GPUDirect Storage: A Direct Path Between Storage and GPU Memory

Originally published at:

Keeping GPUs Busy As AI and HPC datasets continue to increase in size, the time spent loading data for a given application begins to place a strain on the total application’s performance. When considering end-to-end application performance, fast GPUs are increasingly starved by slow I/O. I/O, the process of loading data from storage to GPUs…

An application of PostgreSQL database. SSD-to-GPU Direct SQL exactly accelerate I/O intensive workloads using GPU!
The slides below is at PGconf.EU 2018. Please check it out.

This article does a good job of pointing out the bottleneck of PCIe connections between CPU and GPU that causes access of CPU memory to/from GPU to be at the speed of an I/O on servers using x86 CPU processor architectures. Thankfully, NVIDIA has partnered with IBM to create servers (IBM AC922 with V100 GPUs) that overcome this bottleneck by having NVLink 2.0 between CPUs and GPUs, thereby allowing the CPU memory to be used by GPUs via NVLink. This allows GPU models/data to grow up to about 2TB of memory on a single server and using GPUDirect RDMA over inifiniband to scale to many servers. It would be interesting to put that throughput on figure 6. If I am interpreting that figure correctly as bidirectional bandwidth, the line for the NVIDIA/IBM server with 4 GPUs would be 150GB/s (about three times as much as GPUDirect IO). Did I interpret that figure correctly? For inclusion on Figure 5, I believe that the latency for NVLink 2.0 access to/from GPU to IBM Power9 CPU is somewhere under 10 microseconds. Is the Y axis in figure 5 seconds, milliseconds, or microseconds? For I/O, thankfully, the NVIDIA/IBM server also provides Gen4 PCIe to double that throughput as well as provide a faster interconnect for multi-node workloads using GPUDirect RDMA over Infiniband. And it's important to not forget workload/data management provided by Spectrum LSF that can preload data to where it needs to be before a job starts, allowing data to be stored on low-cost storage until need, then moved to NVMe devices. Is there another article that includes the benefits of CPU to GPU NVLink 2.0 and PCIe Gen4 when combined with GPUDIrect I/O?

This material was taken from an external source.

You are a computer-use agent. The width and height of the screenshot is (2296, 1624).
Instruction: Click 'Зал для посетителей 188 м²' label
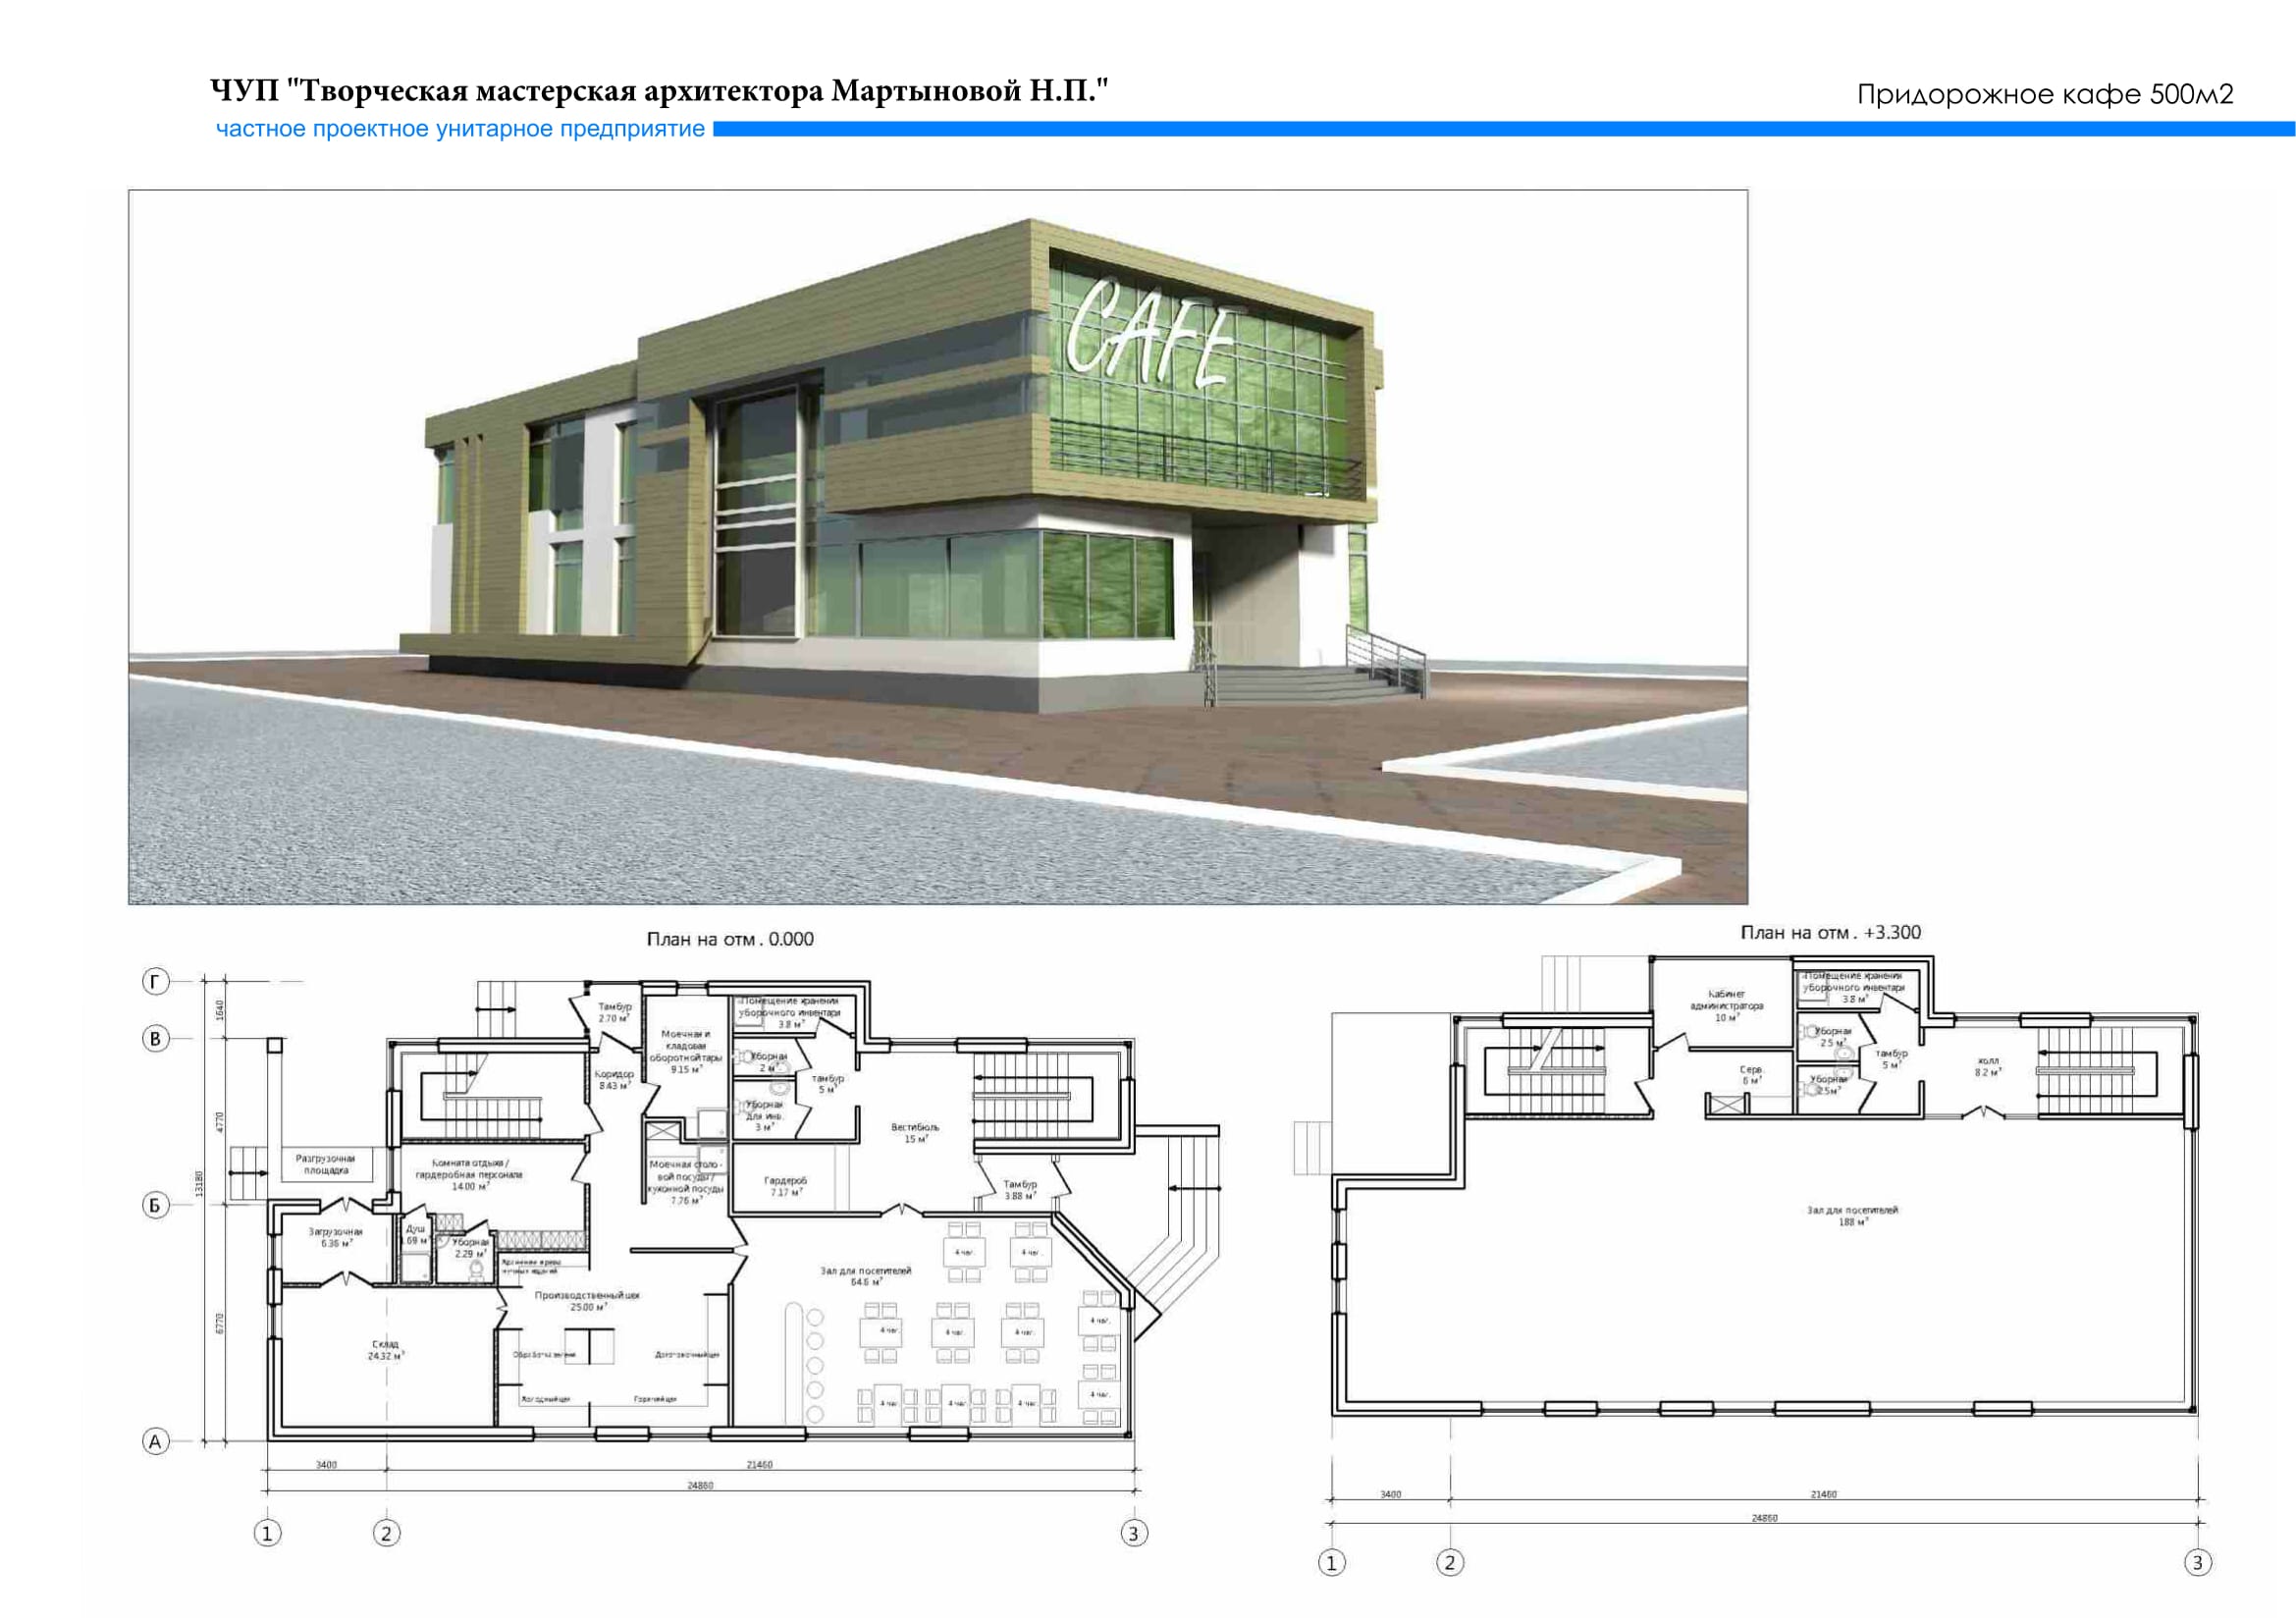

While I understand the direct DMA to and from GPU memory part, it is not clear to me how this can achieve the advantages currently provided by file system cache. Also it is not clear how a programmer avoid typical problems like having a copy of same file data in each GPU's memory and keeping them in sync etc. What kind of tools are provided for debugging by Nvidia? May be I think old fashioned way but one has to always assume programmers will make mistakes and if you let hundreds of GPU cores do I/O operations that can get real tough to debug.

This is a very impressive technical work!

It is a bit unfortunate however that this blog does not cite or compare with prior art from my group which not only shows how to enable peer to peer DMA from GPU to/from NVMe including RAID, but also integrated it all with CPU page cache, combined the two in the best way and made it transparent for users via POSIX FS calls. The project called SPIN has been open source since 2017.

This is really impressive, thanks for this post and for including such detailed level of performance measurements. I had the pleasure of talking with CJ at GTC this year. I find it interesting that mmap() and faulting in to GPU memory using UVA does not perform better than the mmap() + cudaMemcpy(), but I guess it may have something to do with the depth of the PCIe tree? Is there a plan to distribute GPUDirect Storage as an additional API, or adding it to CUDA, or is this conceived as a DGX feature only?

I guess this may be the right place to post it, but I've implemented a NVMe-driver library for CUDA applications (that can run both on CPU and GPU) previously, and did a talk about it on GTC 2019. That work was heavily inspired by @kaigaikohei:disqus's poster on GTC a couple of years back. The software is open source, and works on a single machine, but can also work across multiple PCIe root complexes by using Dolphin's NTB technology.